Stellantis, présent en Algérie avec son usine FIAT d’Oran, se heurte à des pressions en Italie. Pour répondre à la législation algérienne, le groupe doit augmenter son taux d’intégration locale, impliquant un transfert d’activités depuis l’Italie. Ce mouvement, perçu comme une délocalisation, suscite des critiques en terres italiennes.
Résoudre le manque de sous-traitants en Algérie
L’ambition de Stellantis est d’élever ce taux à 30 % d’ici 2026, en passant de 10 % à 20 % grâce au lancement du modèle Fiat Grande Panda. Le défi reste de taille : constituer un réseau de sous-traitants qui répondent aux standards exigés. Faute d’un tissu industriel local capable de fournir les pièces essentielles, Stellantis se tourne vers des partenaires italiens, déclenchant des remous politiques.
Défis et opportunités pour les équipementiers
Avec une production locale encore faible, l’attrait pour les équipementiers italiens d’investir en Algérie varie. Stellantis, lors d’une réunion à Turin, insiste qu’il s’agit de renforcer leur base italienne avec de nouvelles activités à l’étranger, non pas d’une délocalisation. Pourtant, l’inquiétude des syndicats italiens perdure, face à la perspective de pertes d’emploi.

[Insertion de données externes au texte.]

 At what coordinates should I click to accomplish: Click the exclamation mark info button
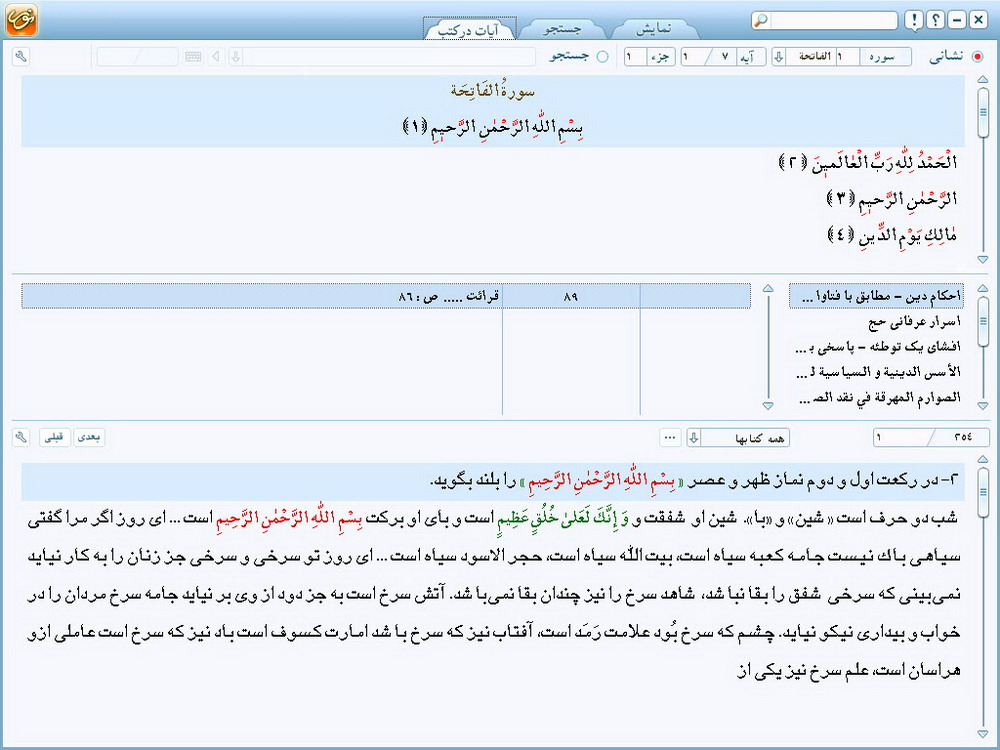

Le marché algérien, bien que prometteur en termes de coût et de climat économique, ne convainc pas encore totalement, et l’avenir dépendra de développements futurs comme l’ajout d’une usine Opel. Dans l’immédiat, Stellantis continue d’explorer des collaborations à l’occasion d’événements comme le salon Mechanica à Oran, dans l’espoir d’élargir son réseau de sous-traitants algériens.